Para a Abert e a ANJ, organizações como o portal Terra teriam que se adequar à mesma limitação por serem empresas de comunicação. Mas, para o procurador da República, os portais de internet não têm a mesma natureza das empresas de TV, rádio, TV por assinatura, jornais e revistas, considerados casos clássicos de ‘mídia tradicional’. ‘De fato, em comparação com as mídias tradicionais, a internet está associada a uma série de características responsáveis não apenas por sua novidade mas por lançar a rede como um novo modelo de organização das interações humanas’, avalia Schusterschitz. Uma das características típicas da internet listada pelo procurador em confronto com o perfil das mídias tradicionais é o fluxo peculiar de informações na rede, onde o agente gerador de informações se confunde com o receptor.
Passividade
Nos meios tratados como ‘comunicação social eletrônica’ pela Constituição – as mídias tradicionais no entendimento do procurador – uma das características mais flagrantes é a passividade de quem recebe a comunicação veiculada por esses sistemas. Por conta desse aspecto é que os legisladores teriam estabelecido limites para contornar ‘problemas do poder, do controle da opinião pública, da determinação da agenda pública de debate, de igualdade e exclusão’, nas palavras do procurador. Um dos mecanismos de controle é, sem dúvida, o artigo 222 da Constituição e sua limitação ao capital.
Comunicação livre
No entanto, no caso da internet, essas limitações para prevenir a influência da opinião pública não são necessárias por conta da própria natureza do meio, onde as informações são selecionadas pelos próprios leitores, reduzindo o poder dos veículos de comunicação no ciberespaço. ‘Não se pode isolar um agente comunicante do contexto maior da rede. Um portal de notícias é um nó a mais na rede, ainda que em maior fluxo de comunicação ou ligado a mais pessoas. Seu conteúdo pode ser repassado, criticado, confrontado, divulgado ou comentado em rede. Em tempo real’, frisa o procurador.
Sem exclusividade
‘Os portais, ainda que mantidos por pessoas jurídicas, não fazem a internet, não são nós exclusivos de informação, não dominam o que o público irá fazer com o conteúdo divulgado, como irá recebê-lo, repassá-lo, criticá-lo, ou ainda parodiar, comentar, alterar, incorporar ou associar. O portal é imerso. A rede permite voz ao seu leitor’, complementa mais adiante. Por conta dessa dispersão de poder que ocorre nessa nova mídia, a Advocacia Geral da União (AGU) entende que a limitação de capital não é necessária na internet.

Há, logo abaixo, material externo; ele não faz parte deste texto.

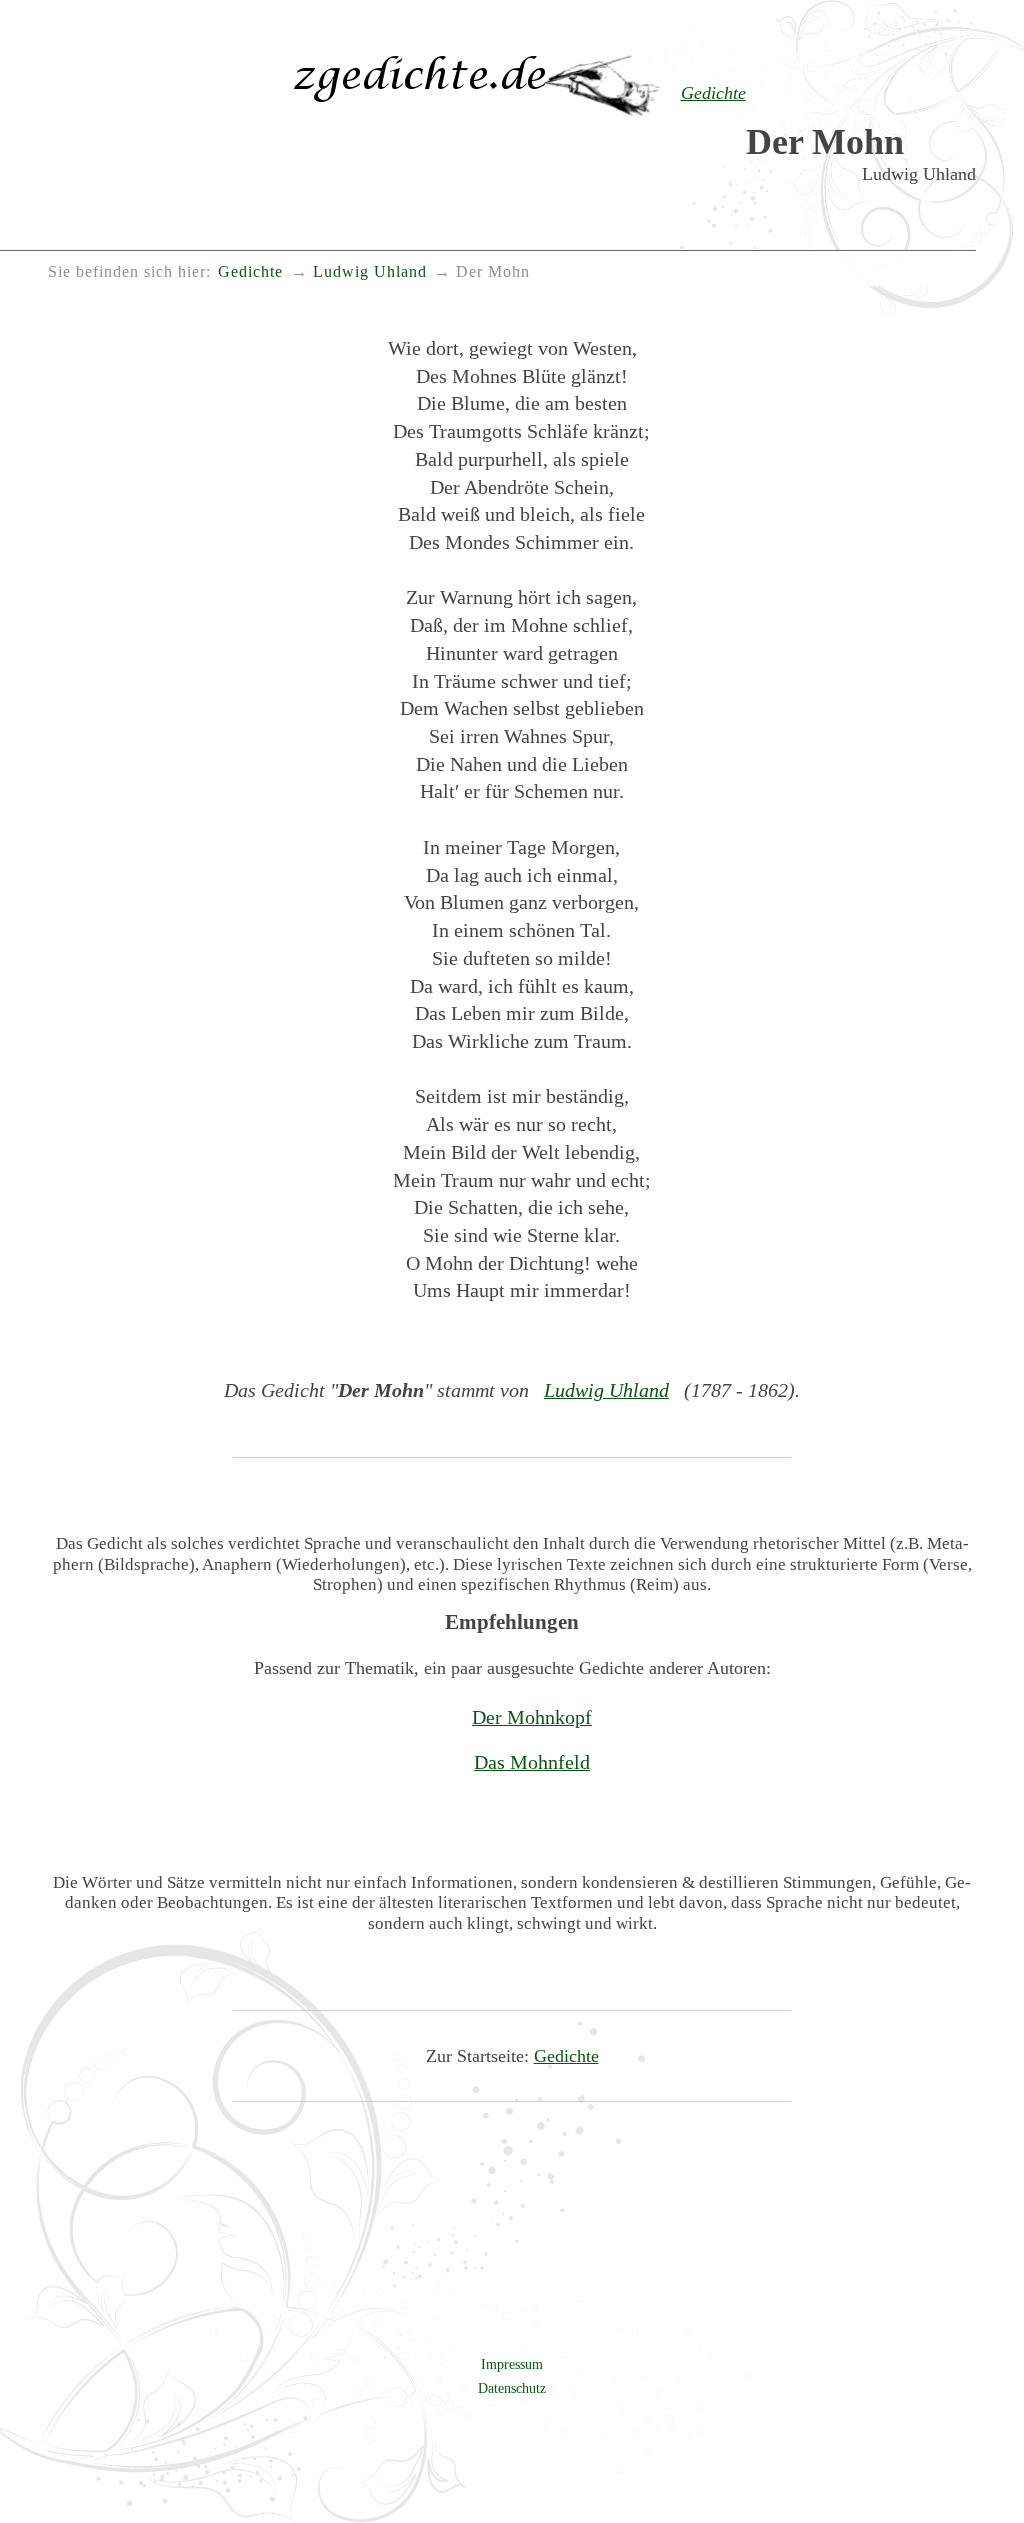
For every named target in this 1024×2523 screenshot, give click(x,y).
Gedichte (566, 2056)
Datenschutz (512, 2388)
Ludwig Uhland (606, 1390)
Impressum (512, 2364)
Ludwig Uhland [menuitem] (370, 272)
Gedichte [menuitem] (250, 272)
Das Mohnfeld (532, 1762)
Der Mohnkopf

‘Pode-se concluir que, sem necessitar de uma visão libertária ou de recusa de qualquer intervenção na internet, mas apenas para distinguir internet das mídias em um modelo tradicional que leva à categoria comunicação social, deve ser reconhecido o excepcionalismo da internet’, conclui Schusterschitz. Na prática, o procurador entende que a internet não é ‘comunicação social’ e sim um ‘novo meio de difusão’ cujas características afastam os riscos típicos do controle de poder existente nas mídias tradicionais.
Ongoing sob investigação
A ação da Abert e da ANJ questionava também a legalidade da operação no Brasil da Empresa Jornalística Econômico S/A, responsável pela edição do jornal Brasil Econômico. As entidades denunciam que a empresa seria controlada, na verdade, pelo grupo português Ongoing, que também ditariam a política editorial do jornal veiculado no Brasil, infringindo as limitações do artigo 222 da Constituição.

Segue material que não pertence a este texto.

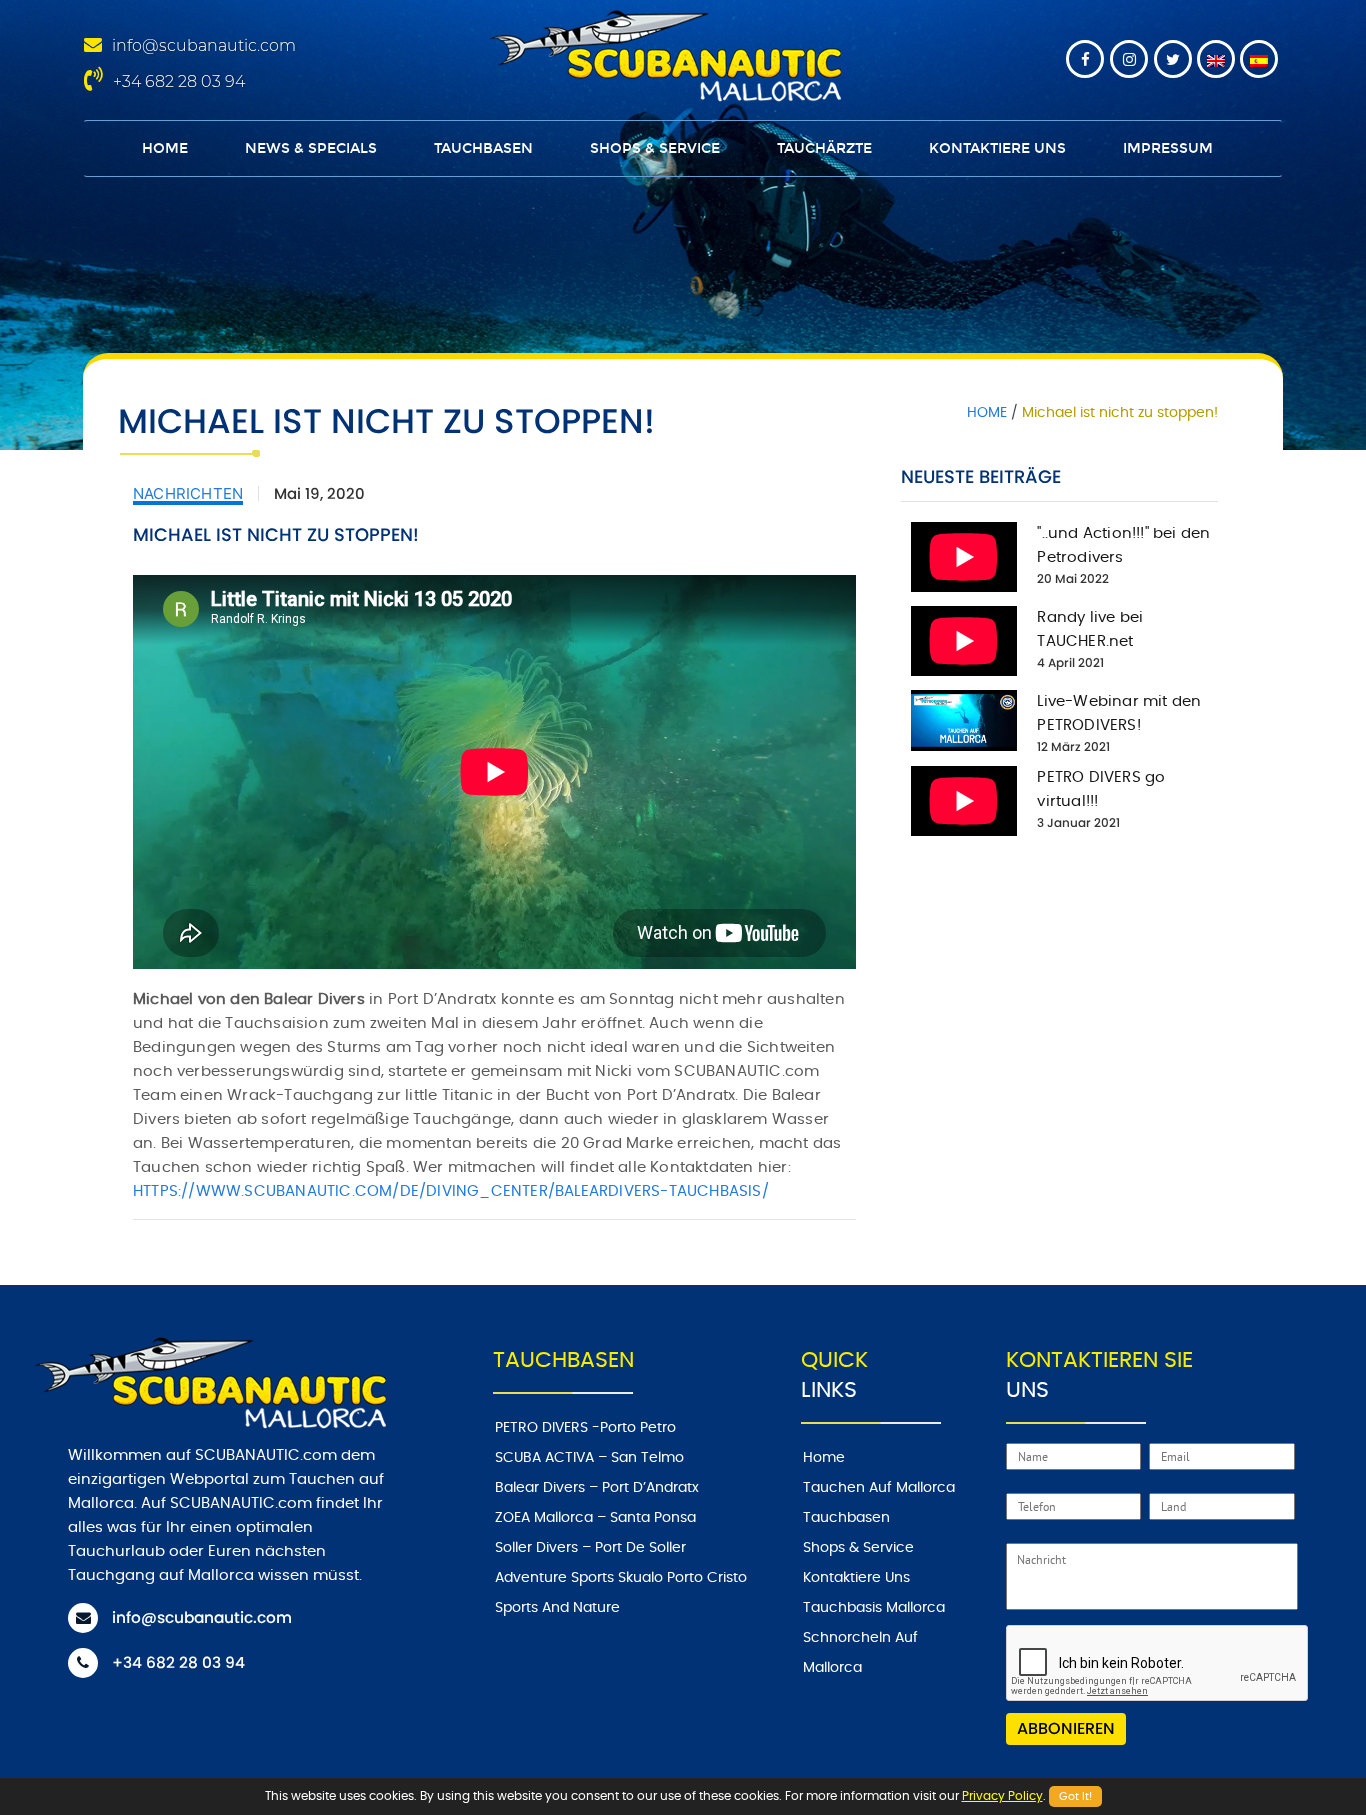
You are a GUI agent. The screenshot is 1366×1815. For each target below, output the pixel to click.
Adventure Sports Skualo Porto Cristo (621, 1578)
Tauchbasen (483, 148)
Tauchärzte (824, 148)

Este item da ação acabou sendo prejudicado pela existência de uma investigação idêntica em andamento na AGU. Assim, a sugestão de arquivamento vale para toda a ação movida pela Abert e pela ANJ, mas no caso da denúncia envolvendo o jornal Brasil Econômico não houve análise do mérito pois a AGU já analisa o caso em um processo separado.